There was another so-called remedy but it was “equally terrible”.
Mr Pathak said he was then forced to swallow cow dung and urine.
Mr Pathak later realised the extent of the stigma around untouchability.
He said: “I would obsess over why we lived in such an unfair society with different rules for different people.
“You can touch a dog, but touching another human who’s just like you causes a family crisis.”
He studied sociology in college and in 1968, Mr Pathak spent three months in a Dalit colony, which upset his family.
Mr Pathak discovered his calling after seeing the work of manual scavengers, whose job it was to remove human waste from “dry” toilets which had no water or flush.
In 1969, Bindeshwar Pathak designed a twin-pit toilet, freeing thousands of manual scavengers.
The Bihar government commissioned him to build 200 of these.
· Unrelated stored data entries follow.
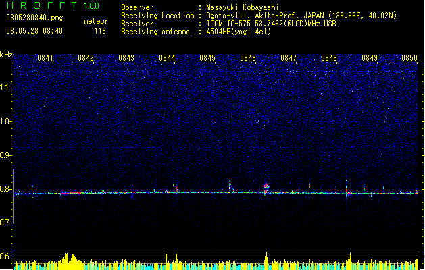Image resolution: width=425 pixels, height=270 pixels.
Task: Select the 0843 time label
Action: pos(126,58)
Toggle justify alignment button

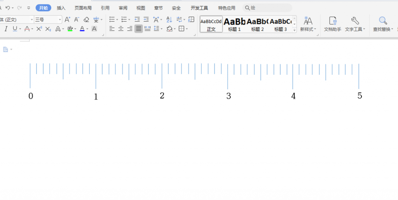click(138, 29)
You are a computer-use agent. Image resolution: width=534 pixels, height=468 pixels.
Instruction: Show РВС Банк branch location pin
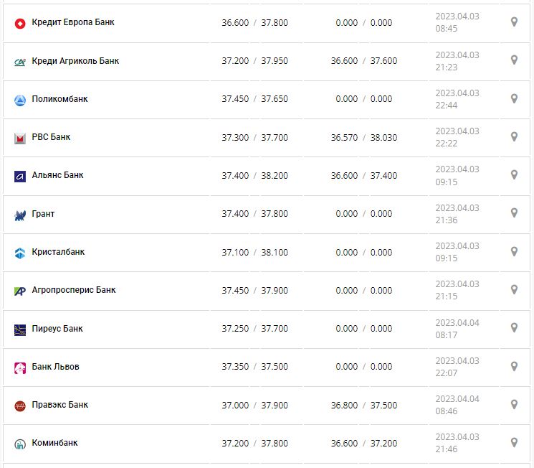coord(514,136)
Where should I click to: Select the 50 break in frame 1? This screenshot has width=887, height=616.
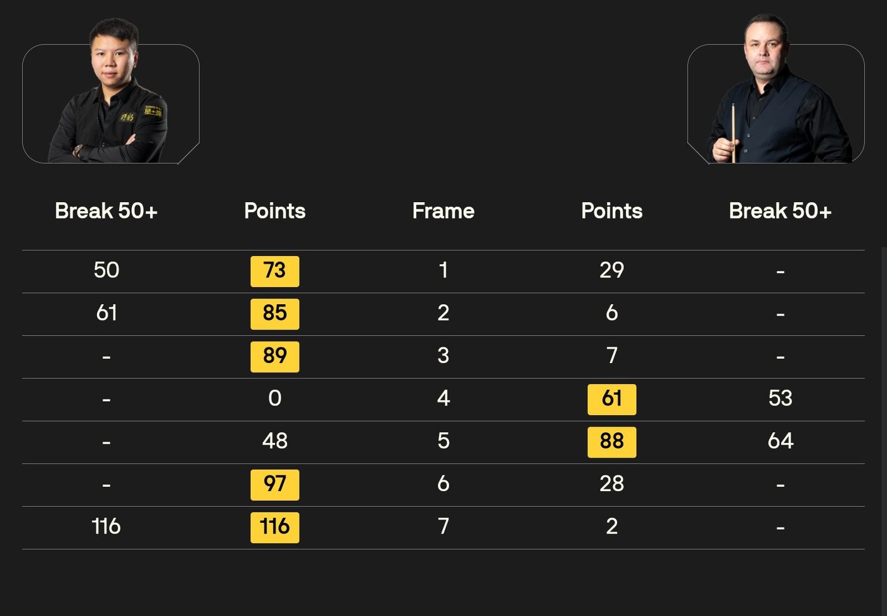[106, 271]
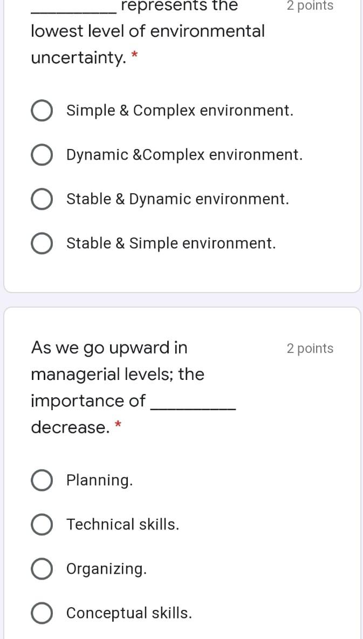This screenshot has width=363, height=639.
Task: Click the "Conceptual skills." answer label
Action: point(129,613)
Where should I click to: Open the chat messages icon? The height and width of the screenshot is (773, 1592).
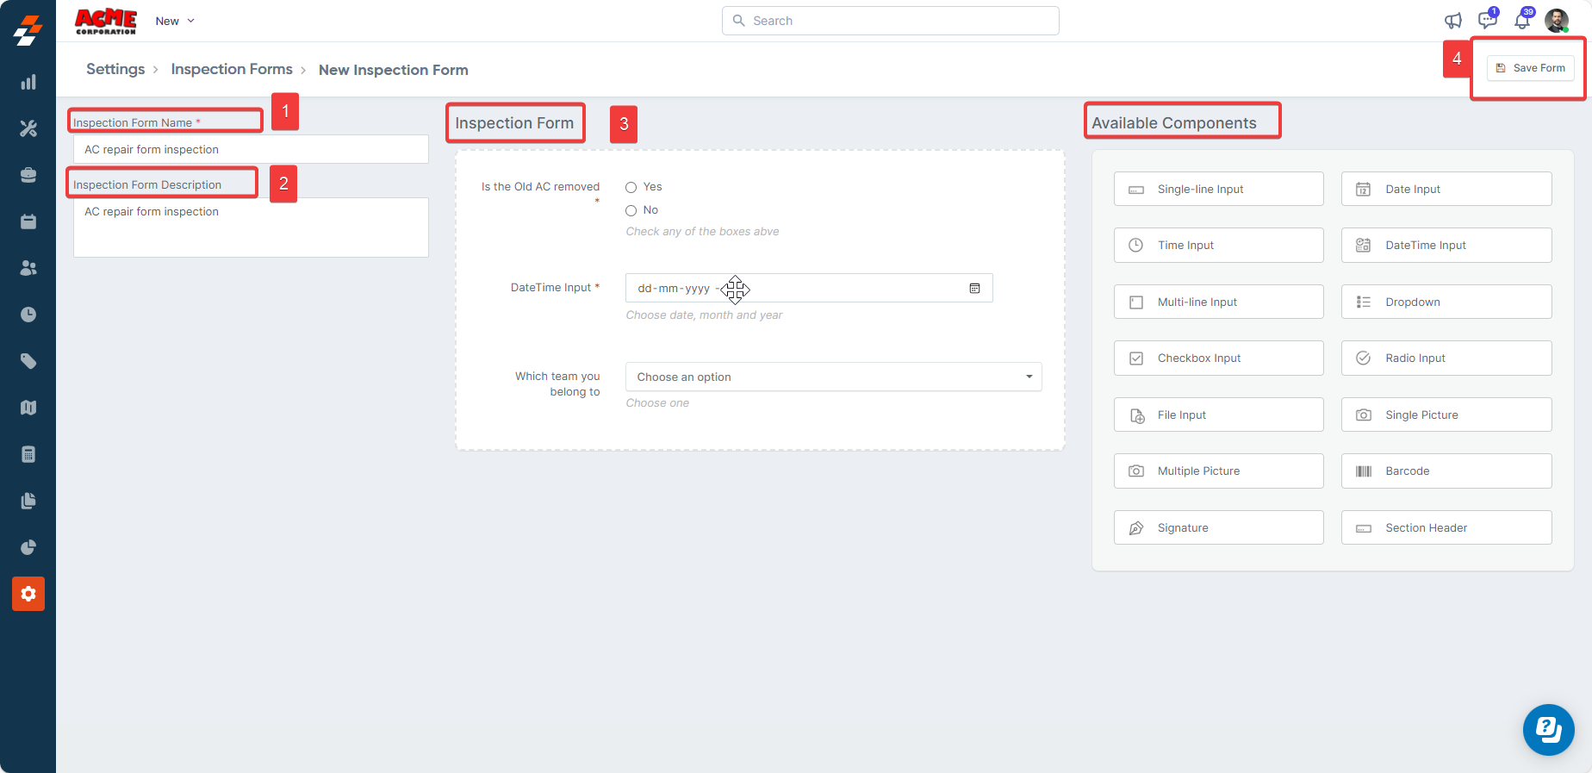pyautogui.click(x=1487, y=21)
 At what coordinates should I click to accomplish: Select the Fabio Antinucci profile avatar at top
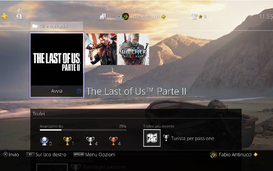click(125, 16)
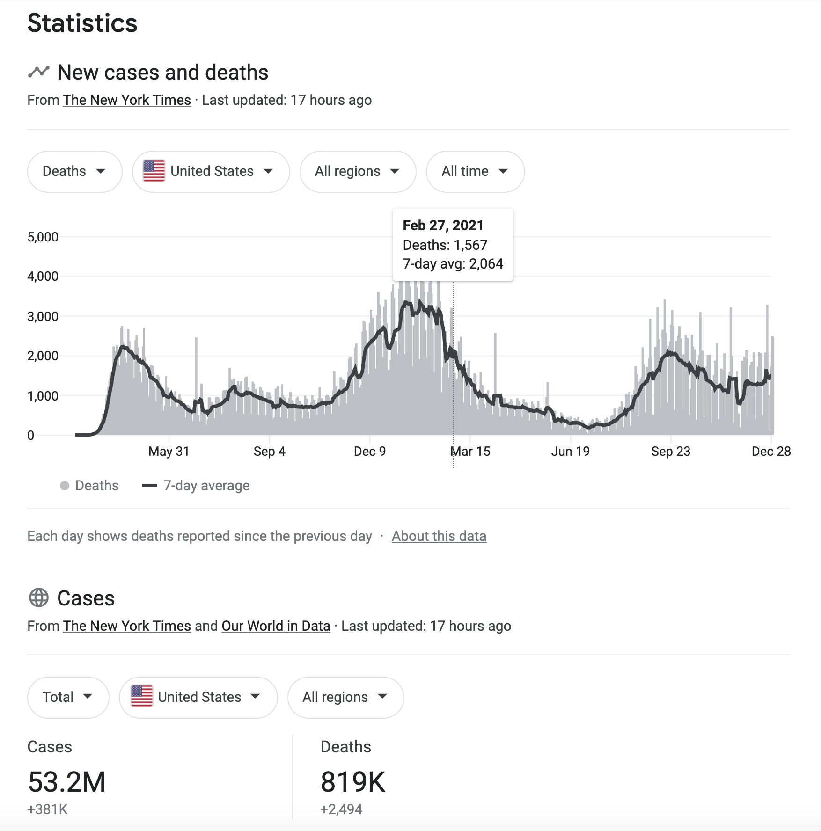Click the US flag icon in the chart filter

[154, 171]
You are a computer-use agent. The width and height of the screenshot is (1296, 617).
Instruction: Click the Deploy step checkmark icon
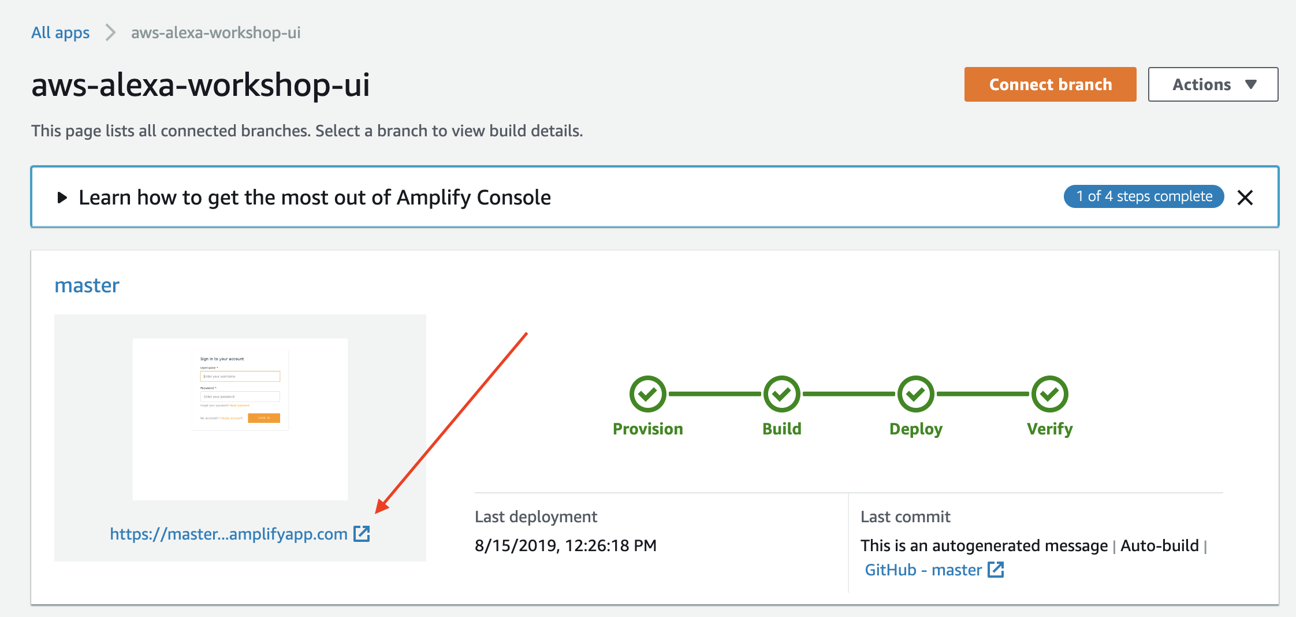click(x=915, y=394)
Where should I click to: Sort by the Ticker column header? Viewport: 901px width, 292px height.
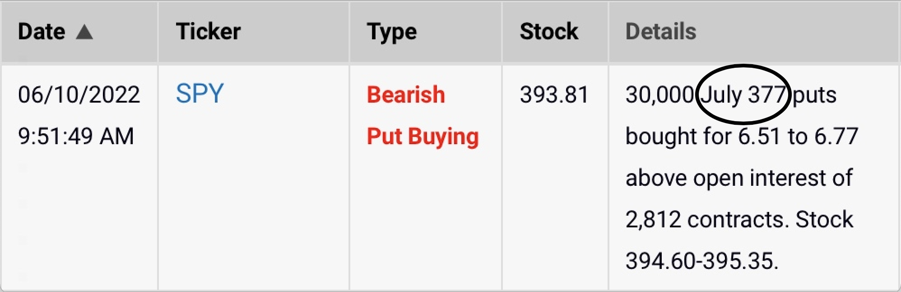(209, 32)
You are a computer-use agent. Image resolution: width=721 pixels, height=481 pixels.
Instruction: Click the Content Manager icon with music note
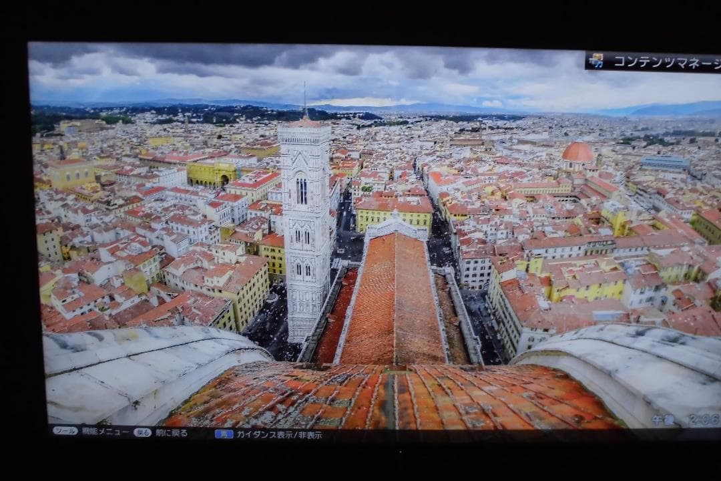coord(595,61)
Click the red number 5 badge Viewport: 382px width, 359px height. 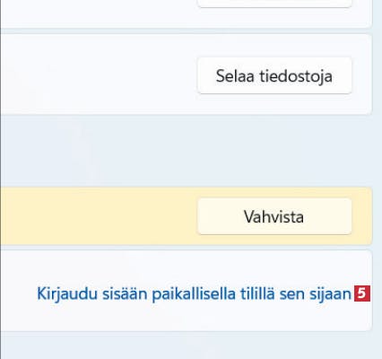click(362, 293)
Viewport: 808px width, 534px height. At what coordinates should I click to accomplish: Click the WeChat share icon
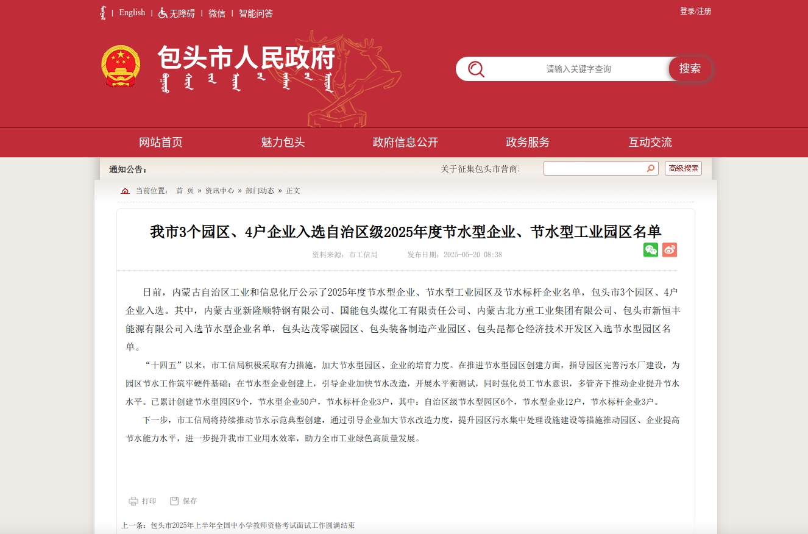coord(651,250)
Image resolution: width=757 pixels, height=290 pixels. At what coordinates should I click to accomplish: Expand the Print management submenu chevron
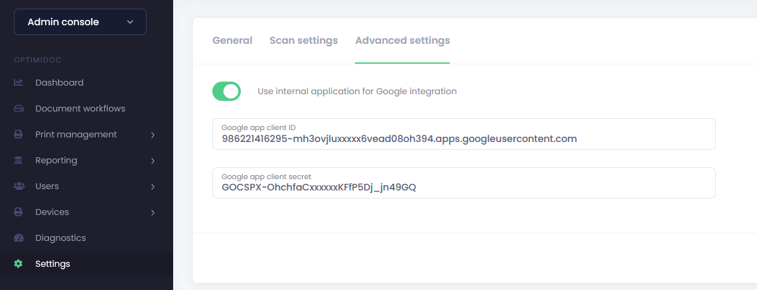click(153, 135)
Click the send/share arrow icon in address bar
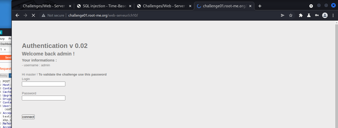 point(283,15)
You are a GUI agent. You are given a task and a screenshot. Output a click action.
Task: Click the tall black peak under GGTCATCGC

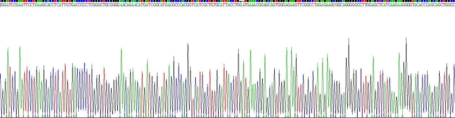[188, 80]
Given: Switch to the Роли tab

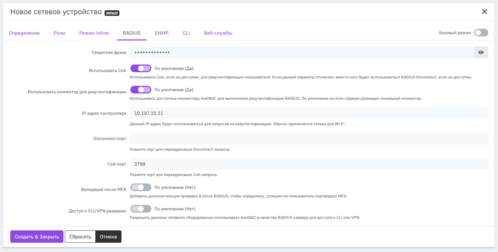Looking at the screenshot, I should tap(59, 33).
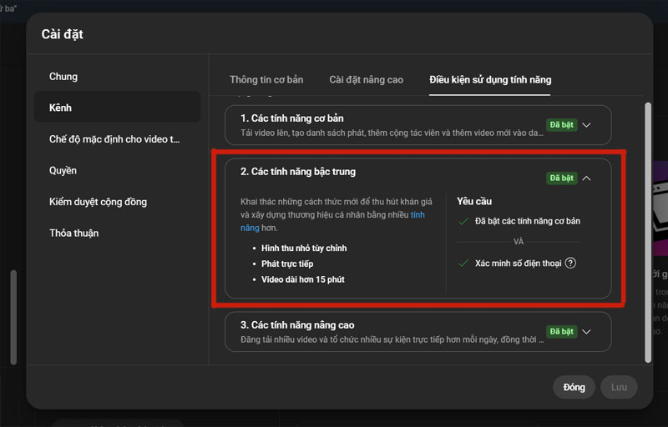Choose Kiểm duyệt cộng đồng in the sidebar
Screen dimensions: 668x427
pos(99,202)
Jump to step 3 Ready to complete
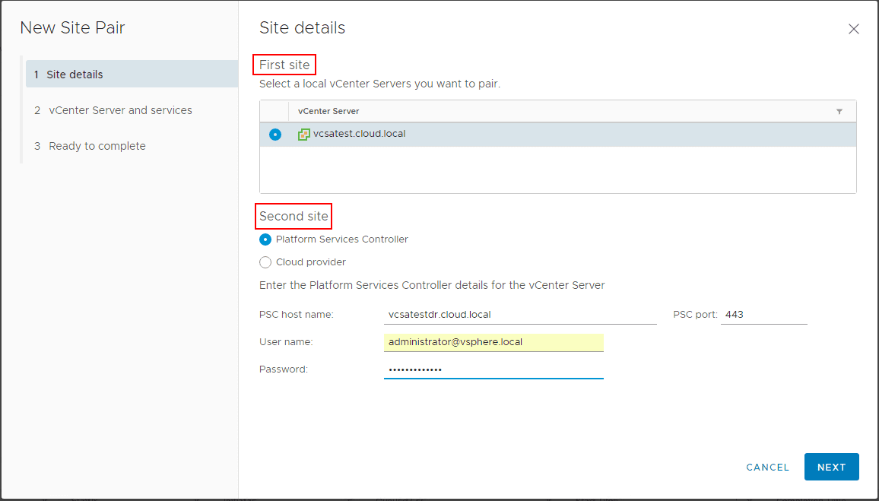This screenshot has width=879, height=501. [97, 146]
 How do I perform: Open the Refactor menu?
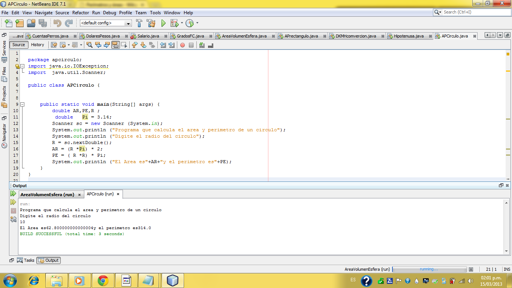click(x=81, y=12)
His idea became popular and lots of important people started to seek his advice.
This attention improved his family’s opinion of his work.
Mr Pathak said: “My wife had always supported me, but it was only now that my father-in-law started to think that I must be doing something right.”
In 1970, he founded Sulabh International and over the years, he helped set up pay-per-use toilets that were clean and safe.
The concept quickly caught on and Sulabh went on to build nearly 1.3 million household toilets and more than 10,000 public toilets.
His design is also used in many other parts of the world.
Mr Pathak transformed the lives of millions of Indians, especially women, who previously had no access to toilets in crowded public places and had to exercise bladder control for hours.
During his lifetime, Bindeshwar Pathak won many prestigious Indian and global awards.
As his popularity grew, Mr Pathak was dubbed ‘Mr Sanitation’ and ‘The Toilet Man of India’.
In 1989, he reportedly led 100 girls from families of manual scavengers in Rajasthan into a temple – where Dalits were traditionally barred from entering – and ate a meal in public with them.
In recent years, the Sulabh Foundation also tied up with the Indian government’s flagship Swachh Bharat Abhiyan (Clean India Campaign) which aims to end open defecation.
Mr Pathak often said his “priority in life was to solve the problem of sanitation for people” and that “I love this work more than my sons and daughters”.
His life also provided the inspiration for the 2017 Akshay Kumar film Toilet: Ek Prem Katha.
Paying tribute to Bindeshwar Pathak, Narendra Modi said his death was “a profound loss”.
He wrote: “He was a visionary who worked extensively for societal progress and empowering the downtrodden.”
Mr Modi added that Mr Pathak had “made it his mission to build a cleaner India”.